Penjelasan Pendiri Jemaat Ahmadiyah Mengenai
Keempat Sifat Utama Tasybihiyyah Allah Swt.: (1)  Rabbubiyyat

      Sehubungan dengan hal tersebut berikut adalah penjelasan Mirza Ghulam Ahmad a.s. – Imam Mahdi a.s. dan Al-Masih Mua’ud a.s. --  mengenai keempat Sifat utama Tasybihiyyah Allah Swt. dalam Surah Al-Fatihah tersebut:
         “Dalam Surah Al-Fatihah, Allah Yang Maha Perkasa mengemukakan 4  Sifat-sifat-Nya yaitu  Rabbubiyat, Rahmāniyat, Rahīmiyat dan Māliki Yaumiddīn. Urutan  penyampaian Sifat-sifat itu merupakan urutan alamiah perwujudannya. Rahmat Ilahi dimanifestasikan di dunia dalam 4 bentuk. Yang pertama, adalah rahmat yang berlaku sangat umum. Ini adalah Sifat yang merupakan rahmat mutlak yang melingkupi semua hal di seluruh langit dan di bumi tanpa membedakan makhluk hidup dengan benda mati. Perwujudan segala hal dari keadaan ketiadaan yang kemudian berkembang menuju kesempurnaannya adalah berkat dari rahmat ini.
        Tidak ada yang berada di luar ruang lingkup rahmat ini.
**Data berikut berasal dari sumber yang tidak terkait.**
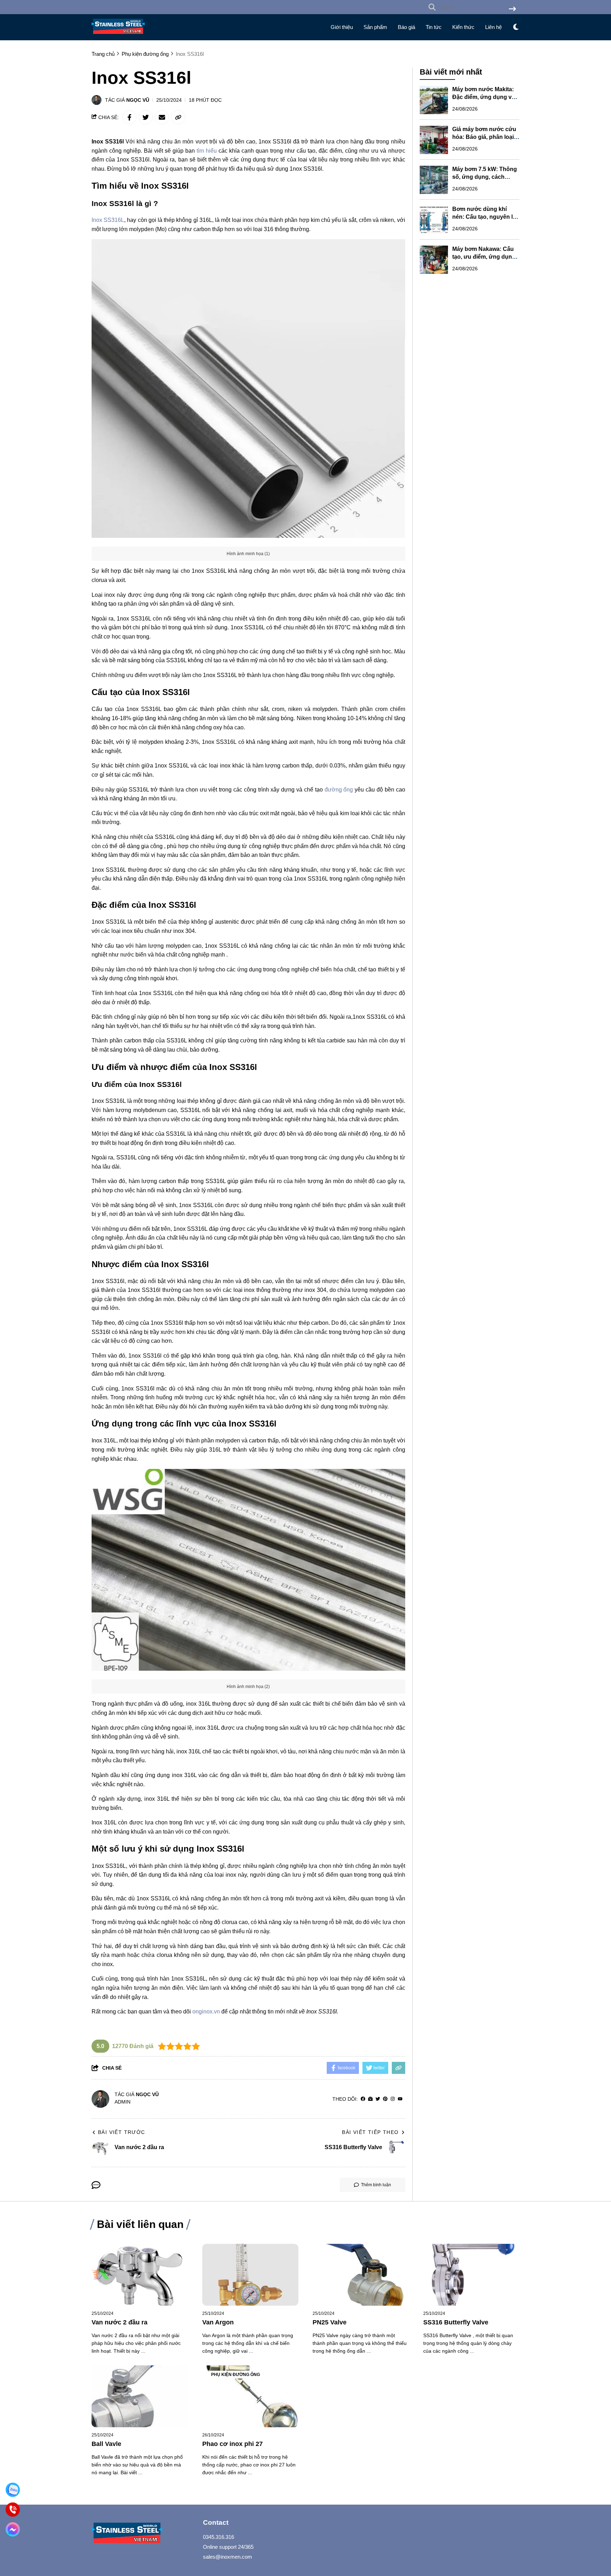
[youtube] (400, 2099)
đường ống (339, 790)
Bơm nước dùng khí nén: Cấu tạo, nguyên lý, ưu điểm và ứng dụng (484, 217)
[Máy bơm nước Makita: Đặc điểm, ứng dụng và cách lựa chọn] (434, 100)
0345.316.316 (218, 2537)
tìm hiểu (207, 151)
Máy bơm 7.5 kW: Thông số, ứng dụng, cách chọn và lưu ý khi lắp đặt (485, 177)
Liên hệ (493, 27)
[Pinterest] (385, 2099)
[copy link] (178, 117)
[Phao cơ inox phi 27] (250, 2396)
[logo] (118, 36)
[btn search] (512, 9)
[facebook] (363, 2099)
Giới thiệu (342, 27)
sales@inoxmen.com (227, 2557)
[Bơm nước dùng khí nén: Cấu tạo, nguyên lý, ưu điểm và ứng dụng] (434, 220)
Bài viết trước (121, 2132)
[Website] (370, 2099)
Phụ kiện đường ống (235, 2374)
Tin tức (434, 27)
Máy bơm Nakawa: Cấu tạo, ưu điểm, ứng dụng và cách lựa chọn (484, 257)
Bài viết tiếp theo (370, 2132)
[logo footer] (143, 2534)
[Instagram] (392, 2099)
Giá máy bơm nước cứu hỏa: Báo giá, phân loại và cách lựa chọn (484, 137)
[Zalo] (13, 2490)
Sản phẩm (375, 27)
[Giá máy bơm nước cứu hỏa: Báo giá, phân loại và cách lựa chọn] (434, 140)
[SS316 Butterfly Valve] (471, 2275)
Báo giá (406, 27)
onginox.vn (206, 2012)
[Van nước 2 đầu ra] (140, 2275)
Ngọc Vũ (137, 100)
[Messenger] (13, 2529)
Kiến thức (463, 27)
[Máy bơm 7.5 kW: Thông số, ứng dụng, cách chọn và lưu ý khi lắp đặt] (434, 180)
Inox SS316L (108, 220)
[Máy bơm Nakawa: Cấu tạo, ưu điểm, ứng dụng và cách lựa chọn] (434, 260)
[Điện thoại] (13, 2509)
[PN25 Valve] (361, 2275)
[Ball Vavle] (140, 2396)
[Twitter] (378, 2099)
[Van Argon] (250, 2275)
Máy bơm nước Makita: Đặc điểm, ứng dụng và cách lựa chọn (483, 97)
Semua jasmani dan ruhani dimanifestasikan oleh dan melalui rahmat ini dan semuanya berkembang atau dikembangkan melalui rahmat tersebut (Rabbubiyyat). Rahmat ini adalah inti kehidupan dari alam semesta. Jika rahmat ini dihentikan sesaat saja maka alam semesta ini akan berakhir, dan jika bukan karena rahmat ini maka tidak akan ada penciptaan. Dalam Al-Quran, sifat ini disebut sebagai Rabubiyat dan karena itu Allah disebut Rabbul ‘Alamīn sebagaimana dikatakan:
وَّ ہُوَ رَبُّ کُلِّ شَیۡءٍ
 Dia adalah Tuhan bagi segala sesuatu  (Al-An’ām [6]:165).
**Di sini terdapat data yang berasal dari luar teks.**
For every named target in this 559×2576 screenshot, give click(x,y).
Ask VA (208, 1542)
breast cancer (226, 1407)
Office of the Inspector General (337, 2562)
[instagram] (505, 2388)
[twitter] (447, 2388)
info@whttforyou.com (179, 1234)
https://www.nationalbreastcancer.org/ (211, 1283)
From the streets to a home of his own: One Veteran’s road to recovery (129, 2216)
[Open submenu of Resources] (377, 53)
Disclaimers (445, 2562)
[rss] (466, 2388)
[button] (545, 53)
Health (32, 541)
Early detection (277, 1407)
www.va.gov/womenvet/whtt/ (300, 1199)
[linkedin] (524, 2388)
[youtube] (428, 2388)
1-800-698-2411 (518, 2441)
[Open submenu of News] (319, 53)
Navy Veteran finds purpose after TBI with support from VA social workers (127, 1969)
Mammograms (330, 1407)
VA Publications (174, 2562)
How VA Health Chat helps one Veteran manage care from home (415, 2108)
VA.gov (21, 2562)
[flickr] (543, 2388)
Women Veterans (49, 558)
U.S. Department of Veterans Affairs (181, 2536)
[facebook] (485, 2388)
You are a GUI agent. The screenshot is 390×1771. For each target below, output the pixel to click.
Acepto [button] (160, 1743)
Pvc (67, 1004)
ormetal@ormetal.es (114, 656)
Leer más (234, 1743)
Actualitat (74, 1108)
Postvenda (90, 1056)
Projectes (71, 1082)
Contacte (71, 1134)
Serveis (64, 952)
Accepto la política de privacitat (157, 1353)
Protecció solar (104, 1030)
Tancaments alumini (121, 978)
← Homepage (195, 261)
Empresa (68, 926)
   Tidak ada suatu pun di alam ini yang berada di luar rangkuman sifat Rabbubiyat-Nya. Jadi Sifat  Rabbul ‘Alamīn disebutkan dalam Surah Al-Fatihah sebagai yang pertama dari semua Sifat rahmat. Sifat ini memiliki prioritas alamiah, baik karena mewujud mendahului Sifat-sifat yang lain dan karena bersifat yang paling umum dalam ruang lingkupnya mengingat mencakup baik makhluk hidup maupun benda mati.
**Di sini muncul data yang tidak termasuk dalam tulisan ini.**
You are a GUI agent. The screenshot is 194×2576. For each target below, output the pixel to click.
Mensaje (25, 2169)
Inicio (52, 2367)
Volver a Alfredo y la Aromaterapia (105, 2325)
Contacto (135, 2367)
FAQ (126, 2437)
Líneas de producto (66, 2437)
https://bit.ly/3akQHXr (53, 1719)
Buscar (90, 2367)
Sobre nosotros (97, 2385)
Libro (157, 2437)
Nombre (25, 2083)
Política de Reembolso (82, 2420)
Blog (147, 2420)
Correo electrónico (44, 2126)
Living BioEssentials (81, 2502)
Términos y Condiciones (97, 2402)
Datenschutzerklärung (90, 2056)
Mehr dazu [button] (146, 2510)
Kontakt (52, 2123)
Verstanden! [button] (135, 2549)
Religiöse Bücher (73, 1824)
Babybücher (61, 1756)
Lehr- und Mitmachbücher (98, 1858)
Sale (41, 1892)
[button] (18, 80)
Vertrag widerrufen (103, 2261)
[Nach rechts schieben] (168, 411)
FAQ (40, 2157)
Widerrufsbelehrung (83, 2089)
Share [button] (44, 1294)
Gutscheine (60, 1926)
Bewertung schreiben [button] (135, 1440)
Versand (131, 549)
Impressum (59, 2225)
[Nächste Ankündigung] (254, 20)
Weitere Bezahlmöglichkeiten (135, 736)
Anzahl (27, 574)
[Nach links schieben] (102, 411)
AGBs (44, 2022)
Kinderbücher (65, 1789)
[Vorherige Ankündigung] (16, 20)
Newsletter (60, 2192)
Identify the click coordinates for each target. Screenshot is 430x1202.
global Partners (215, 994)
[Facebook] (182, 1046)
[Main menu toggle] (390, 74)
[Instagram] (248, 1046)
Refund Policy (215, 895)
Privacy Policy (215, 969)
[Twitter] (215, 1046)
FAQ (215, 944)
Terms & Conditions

Sifat Rahmāniyyat (Maha Pemurah) &
Sikap Santun Hamba-hamba Al-Rahmān

        Sifat yang kedua juga bersifat umum. Adapun perbedaannya dengan Sifat yang disebut di atas (Rabbubiyyat) adalah Sifat yang pertama mencakup keseluruhan alam semesta sedangkan Sifat yang kedua (Rahmāniyyat) bersifat karunia Ilahi yang diberikan kepada makhluk hidup saja. Perhatian Ilahi terhadap keseluruhan makhluk hidup dianggap juga sebagai rahmat yang bersifat umum. Sifat Rahmāniyyat ini berfungsi bagi semua makhluk hidup sejalan dengan kebutuhan mereka.
       Rahmat ini mewujud bukan karena akibat atau sebagai ganjaran dari amalan mereka. Berkat rahmat ini maka semua makhluk bisa hidup, makan, minum, terpelihara dari mara bahaya dan terpenuhi kebutuhannya. Melalui rahmat ini semua sarana kehidupan yang dibutuhkan untuk kelangsungan hidup menjadi tersedia.
      Adalah akibat yang dibawa Sifat ini maka semua yang diperlukan ruhani bagi perkembangan jasmaninya bisa dipenuhi. Begitu juga dengan mereka yang selain perkembangan jasmani, juga menginginkan perkembangan ruhani (atau mereka memiliki kemampuan untuk perkembangan jenis demikian), maka firman Tuhan  (wahyu Ilahi) akan turun menembus keabadian pada saat diperlukan.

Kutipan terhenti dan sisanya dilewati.